The requested URL /manual/index.html.en was not found on this server.

"

And yes - there's no  index.html.en, just index.html.en.bz2 and bunzip'ing of that file works and brought bakc the manual page - but now I'm wondering,whether the installation of apache2 was wrong wrt to uncompressing the files or if I do miss a apache module to do the uncompress on the fly ?

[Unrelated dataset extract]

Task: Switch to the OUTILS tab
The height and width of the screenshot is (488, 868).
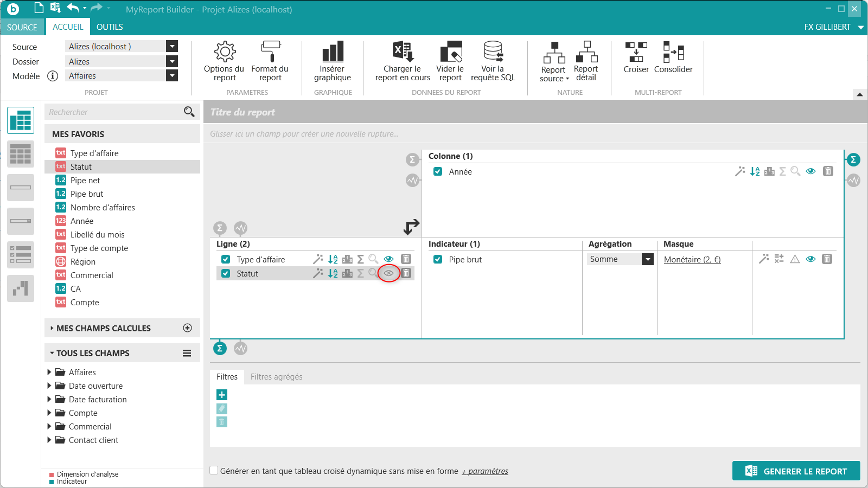Action: (x=110, y=27)
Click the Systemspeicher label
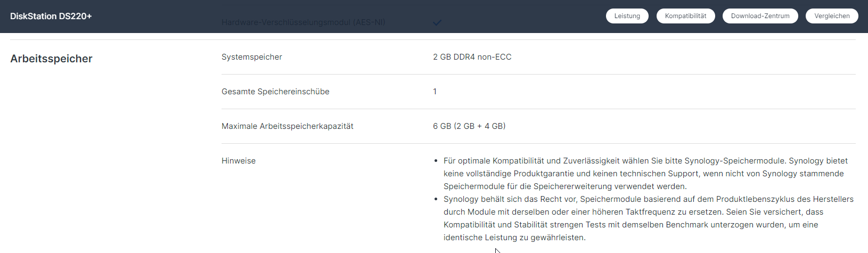This screenshot has height=253, width=868. coord(252,57)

FWIW emerge --info gives :

```
www-servers/apache-2.4.7 was built with the following:

USE="doc ldap ssl threads -debug (-selinux) -static -suexec" APACHE2_MODULES="actions alias auth_basic authn_alias authn_anon authn_core authn_dbm authn_file authz_core authz_dbm authz_groupfile authz_host authz_owner authz_user autoindex cache cgi cgid dav dav_fs dav_lock deflate dir env expires ext_filter file_cache filter headers include info log_config logio mime mime_magic negotiation rewrite setenvif socache_shmcb speling status unique_id unixd userdir usertrack vhost_alias -access_compat -asis -auth_digest -authn_dbd -cache_disk -cern_meta -charset_lite -dbd -dumpio -ident -imagemap -lbmethod_bybusyness -lbmethod_byrequests -lbmethod_bytraffic -lbmethod_heartbeat -log_forensic -proxy -proxy_ajp -proxy_balancer -proxy_connect -proxy_fcgi -proxy_ftp -proxy_http -proxy_scgi -ratelimit -remoteip -reqtimeout -slotmem_shm -substitute -version" APACHE2_MPMS="-event -itk -peruser -prefork -worker"

```

Update: Ah - 2.4.6 has uncompressed files under /usr/share/doc/apache-2.4.6...., but 2.4.7 now let them compressed, but what I do have now to change here ?

----------

## 666threesixes666

personally id purge them &

http://httpd.apache.org/docs/2.4/

only...

----------

## toralf

 *666threesixes666 wrote:*   

> personally id purge them &
> 
> http://httpd.apache.org/docs/2.4/
> 
> only...

 Well, in the mean while I'm interested how to deal with compressed files too - and mod_defalte seems to be the answer, but I do not know, how to tweak /etc/apache2/modules.d/00_apache_manual.conf

----------

## 666threesixes666

http://youtu.be/JLJQXiIlj8w <--- totally reminds me of my linux boxes after fixing wiki pages for people....  ill start to look at it for you.  my 2.2.25 by default supports deflate. 2.2.25 doesnt have a 00 mod deflate configuration.  ill start looking around about this because i deem it worthy of investigation since server real estate is valuable, and you can host an absurd gang of websites on 1 apache nix box via named based hosts.

http://httpd.apache.org/docs/2.4/mod/mod_deflate.html

after emerging apache 2.4.7 with doc use flag enabled

linking

ln -s /usr/share/doc/apache-2.4.7/manual/ /var/www/localhost/htdocs/manual

& pointing browser @ localhost/manual i get

```

# GENERATED FROM XML -- DO NOT EDIT URI: index.html.da Content-Language: da Content-type: text/html; charset=ISO-8859-1 URI: index.html.de Content-Language: de Content-type: text/html; charset=ISO-8859-1 URI: index.html.en Content-Language: en Content-type: text/html; charset=ISO-8859-1 URI: index.html.es Content-Language: es Content-type: text/html; charset=ISO-8859-1 URI: index.html.fr Content-Language: fr Content-type: text/html; charset=ISO-8859-1 URI: index.html.ja.utf8 Content-Language: ja Content-type: text/html; charset=UTF-8 URI: index.html.ko.euc-kr Content-Language: ko Content-type: text/html; charset=EUC-KR URI: index.html.pt-br Content-Language: pt-br Content-type: text/html; charset=ISO-8859-1 URI: index.html.tr.utf8 Content-Language: tr Content-type: text/html; charset=UTF-8 URI: index.html.zh-cn Content-Language: zh-cn Content-type: text/html; charset=UTF-8
```

same behavior for you?

/etc/apache2/modules.d/00_apache_manual.conf is confusing me....

----------

## Atom2

I do have the same problem as the OP - albeit with version 2.2.27 (the latest stable version in the portage tree): Manual pages simply don't work and the error message also states (rightly) that the requested URL was not found, which is because only .bz2 compressed (different language) versions of all files are available.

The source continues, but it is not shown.